• Problem to work on
Identify every line in the records below that contains the word "computer", and copy each of those lines.

Saved data entries
▶
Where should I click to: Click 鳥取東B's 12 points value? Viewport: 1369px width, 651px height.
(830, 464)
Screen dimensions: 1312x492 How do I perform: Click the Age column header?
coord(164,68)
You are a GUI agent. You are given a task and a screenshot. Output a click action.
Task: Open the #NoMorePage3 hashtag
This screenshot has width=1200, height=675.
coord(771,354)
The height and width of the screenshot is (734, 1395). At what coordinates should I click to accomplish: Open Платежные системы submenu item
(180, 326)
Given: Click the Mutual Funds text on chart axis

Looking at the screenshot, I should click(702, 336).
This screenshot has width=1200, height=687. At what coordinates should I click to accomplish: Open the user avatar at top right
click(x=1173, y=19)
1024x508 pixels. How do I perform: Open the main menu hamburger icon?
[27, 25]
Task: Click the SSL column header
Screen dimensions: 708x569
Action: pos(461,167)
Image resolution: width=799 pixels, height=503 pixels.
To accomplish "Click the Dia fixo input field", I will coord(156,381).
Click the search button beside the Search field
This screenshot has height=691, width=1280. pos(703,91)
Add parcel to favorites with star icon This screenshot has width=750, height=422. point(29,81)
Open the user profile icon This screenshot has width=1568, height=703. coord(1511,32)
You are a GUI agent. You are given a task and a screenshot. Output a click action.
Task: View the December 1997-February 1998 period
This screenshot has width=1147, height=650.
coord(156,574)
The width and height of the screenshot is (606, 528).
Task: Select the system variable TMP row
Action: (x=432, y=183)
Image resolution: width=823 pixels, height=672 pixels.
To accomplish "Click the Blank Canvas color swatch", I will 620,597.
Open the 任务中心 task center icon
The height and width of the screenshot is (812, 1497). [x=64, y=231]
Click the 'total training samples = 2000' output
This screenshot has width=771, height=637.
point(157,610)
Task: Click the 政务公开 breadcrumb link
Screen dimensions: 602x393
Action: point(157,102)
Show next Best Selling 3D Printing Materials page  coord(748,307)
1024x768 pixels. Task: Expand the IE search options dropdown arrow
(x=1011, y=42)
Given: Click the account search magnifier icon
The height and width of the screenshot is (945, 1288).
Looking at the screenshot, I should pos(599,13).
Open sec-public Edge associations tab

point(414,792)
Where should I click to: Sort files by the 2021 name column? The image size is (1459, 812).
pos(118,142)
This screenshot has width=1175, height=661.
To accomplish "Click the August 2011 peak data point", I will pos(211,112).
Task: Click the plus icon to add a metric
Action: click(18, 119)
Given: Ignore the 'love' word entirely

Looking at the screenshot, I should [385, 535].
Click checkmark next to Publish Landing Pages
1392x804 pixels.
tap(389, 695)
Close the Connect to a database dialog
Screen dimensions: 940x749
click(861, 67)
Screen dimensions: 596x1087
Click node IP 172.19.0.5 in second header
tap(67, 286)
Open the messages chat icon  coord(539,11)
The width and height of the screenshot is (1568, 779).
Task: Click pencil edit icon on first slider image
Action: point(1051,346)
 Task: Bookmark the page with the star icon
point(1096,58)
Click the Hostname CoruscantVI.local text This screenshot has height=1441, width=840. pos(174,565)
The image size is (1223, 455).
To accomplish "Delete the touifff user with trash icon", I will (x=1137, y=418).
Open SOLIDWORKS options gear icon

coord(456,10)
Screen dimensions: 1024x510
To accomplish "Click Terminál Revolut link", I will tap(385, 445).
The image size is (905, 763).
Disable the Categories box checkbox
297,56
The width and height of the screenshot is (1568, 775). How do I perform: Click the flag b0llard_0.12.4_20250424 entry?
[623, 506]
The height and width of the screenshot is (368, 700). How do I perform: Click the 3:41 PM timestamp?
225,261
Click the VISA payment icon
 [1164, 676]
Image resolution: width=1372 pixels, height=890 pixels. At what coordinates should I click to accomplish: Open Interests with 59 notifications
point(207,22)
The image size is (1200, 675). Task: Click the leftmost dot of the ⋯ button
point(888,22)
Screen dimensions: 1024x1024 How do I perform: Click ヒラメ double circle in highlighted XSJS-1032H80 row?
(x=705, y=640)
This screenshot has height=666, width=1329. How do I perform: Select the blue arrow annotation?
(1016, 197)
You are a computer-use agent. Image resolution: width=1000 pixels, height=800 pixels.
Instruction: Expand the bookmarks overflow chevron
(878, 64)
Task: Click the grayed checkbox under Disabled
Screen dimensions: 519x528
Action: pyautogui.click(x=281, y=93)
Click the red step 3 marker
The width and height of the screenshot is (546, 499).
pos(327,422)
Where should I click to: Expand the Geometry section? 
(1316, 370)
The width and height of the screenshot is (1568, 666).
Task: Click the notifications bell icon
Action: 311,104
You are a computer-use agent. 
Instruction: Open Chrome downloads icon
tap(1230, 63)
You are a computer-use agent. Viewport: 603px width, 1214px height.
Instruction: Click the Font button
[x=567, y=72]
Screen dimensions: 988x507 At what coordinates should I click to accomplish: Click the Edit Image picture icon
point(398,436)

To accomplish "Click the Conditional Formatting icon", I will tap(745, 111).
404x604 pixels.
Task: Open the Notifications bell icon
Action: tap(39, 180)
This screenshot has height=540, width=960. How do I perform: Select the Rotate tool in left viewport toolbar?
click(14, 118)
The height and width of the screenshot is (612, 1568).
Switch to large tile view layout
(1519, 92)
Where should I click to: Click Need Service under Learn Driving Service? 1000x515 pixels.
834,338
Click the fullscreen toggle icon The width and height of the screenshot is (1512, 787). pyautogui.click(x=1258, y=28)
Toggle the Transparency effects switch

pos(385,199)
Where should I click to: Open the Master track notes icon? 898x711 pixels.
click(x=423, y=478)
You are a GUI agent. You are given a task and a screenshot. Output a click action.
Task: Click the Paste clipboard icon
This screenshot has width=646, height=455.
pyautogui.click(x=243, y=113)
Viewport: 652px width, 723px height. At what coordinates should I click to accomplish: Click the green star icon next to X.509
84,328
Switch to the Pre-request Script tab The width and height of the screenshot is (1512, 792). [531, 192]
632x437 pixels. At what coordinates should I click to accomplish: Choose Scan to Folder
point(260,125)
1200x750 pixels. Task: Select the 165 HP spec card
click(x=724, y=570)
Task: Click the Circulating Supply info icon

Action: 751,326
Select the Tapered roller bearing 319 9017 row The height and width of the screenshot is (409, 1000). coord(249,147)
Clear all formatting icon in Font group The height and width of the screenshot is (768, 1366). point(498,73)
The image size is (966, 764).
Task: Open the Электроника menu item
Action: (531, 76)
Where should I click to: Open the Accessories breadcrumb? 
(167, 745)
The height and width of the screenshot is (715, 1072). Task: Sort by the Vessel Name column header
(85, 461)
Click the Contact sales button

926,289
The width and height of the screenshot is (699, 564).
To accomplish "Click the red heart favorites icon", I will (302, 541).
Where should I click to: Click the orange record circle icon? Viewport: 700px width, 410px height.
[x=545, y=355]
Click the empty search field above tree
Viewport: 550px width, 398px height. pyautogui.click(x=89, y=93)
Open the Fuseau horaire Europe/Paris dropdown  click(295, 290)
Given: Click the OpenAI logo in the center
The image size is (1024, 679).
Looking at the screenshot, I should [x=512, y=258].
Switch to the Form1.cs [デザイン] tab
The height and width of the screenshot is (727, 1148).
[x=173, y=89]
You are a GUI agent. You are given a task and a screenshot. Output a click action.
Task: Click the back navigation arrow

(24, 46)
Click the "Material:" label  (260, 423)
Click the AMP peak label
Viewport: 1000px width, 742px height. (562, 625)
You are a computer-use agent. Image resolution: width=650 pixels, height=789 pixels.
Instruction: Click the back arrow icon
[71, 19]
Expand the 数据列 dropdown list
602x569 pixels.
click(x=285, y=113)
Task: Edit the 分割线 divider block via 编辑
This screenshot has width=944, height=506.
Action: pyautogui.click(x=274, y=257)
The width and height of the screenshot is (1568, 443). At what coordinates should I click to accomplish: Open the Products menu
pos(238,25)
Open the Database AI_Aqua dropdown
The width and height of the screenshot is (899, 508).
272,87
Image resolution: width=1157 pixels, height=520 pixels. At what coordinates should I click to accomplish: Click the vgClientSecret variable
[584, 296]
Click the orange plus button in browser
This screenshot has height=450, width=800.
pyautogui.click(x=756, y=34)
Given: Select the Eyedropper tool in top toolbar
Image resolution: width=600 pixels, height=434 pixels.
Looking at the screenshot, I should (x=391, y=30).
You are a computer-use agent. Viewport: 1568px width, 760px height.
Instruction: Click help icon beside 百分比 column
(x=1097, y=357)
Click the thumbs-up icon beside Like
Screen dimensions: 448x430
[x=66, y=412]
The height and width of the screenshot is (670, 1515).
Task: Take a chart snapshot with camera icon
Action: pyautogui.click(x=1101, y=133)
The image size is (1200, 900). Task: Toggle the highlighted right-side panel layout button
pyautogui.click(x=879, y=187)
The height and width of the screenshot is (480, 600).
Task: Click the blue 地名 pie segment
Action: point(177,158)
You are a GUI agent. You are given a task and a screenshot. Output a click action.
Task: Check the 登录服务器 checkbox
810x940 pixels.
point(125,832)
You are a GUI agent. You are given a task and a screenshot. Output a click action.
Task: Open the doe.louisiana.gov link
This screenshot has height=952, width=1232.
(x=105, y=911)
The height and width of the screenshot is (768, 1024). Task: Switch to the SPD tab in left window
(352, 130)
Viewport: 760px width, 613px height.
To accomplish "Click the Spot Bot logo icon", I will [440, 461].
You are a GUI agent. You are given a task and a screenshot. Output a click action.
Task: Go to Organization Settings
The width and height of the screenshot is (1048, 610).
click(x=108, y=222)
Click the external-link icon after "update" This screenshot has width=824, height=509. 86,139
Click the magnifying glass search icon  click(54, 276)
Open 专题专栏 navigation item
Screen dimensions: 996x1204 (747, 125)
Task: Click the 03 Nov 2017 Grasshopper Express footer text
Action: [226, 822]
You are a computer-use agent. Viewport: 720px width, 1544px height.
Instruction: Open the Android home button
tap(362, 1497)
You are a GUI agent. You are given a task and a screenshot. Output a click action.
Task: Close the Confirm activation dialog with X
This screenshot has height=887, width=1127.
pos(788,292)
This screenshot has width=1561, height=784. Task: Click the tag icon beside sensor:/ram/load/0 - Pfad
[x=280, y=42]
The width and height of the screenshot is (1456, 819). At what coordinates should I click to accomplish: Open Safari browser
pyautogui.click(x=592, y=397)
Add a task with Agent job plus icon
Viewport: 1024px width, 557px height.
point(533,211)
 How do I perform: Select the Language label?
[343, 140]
◀
• Task output
You are a computer-use agent. Image resolution: width=1000 pixels, height=800 pixels.
You are a computer-use agent. 
You are a computer-use agent. Viewport: 603px width, 1214px height.
You are a computer-use agent. Image resolution: width=650 pixels, height=789 pixels.
You are a computer-use agent. Viewport: 1568px width, 760px height.
You are a computer-use agent. Viewport: 720px width, 1544px height.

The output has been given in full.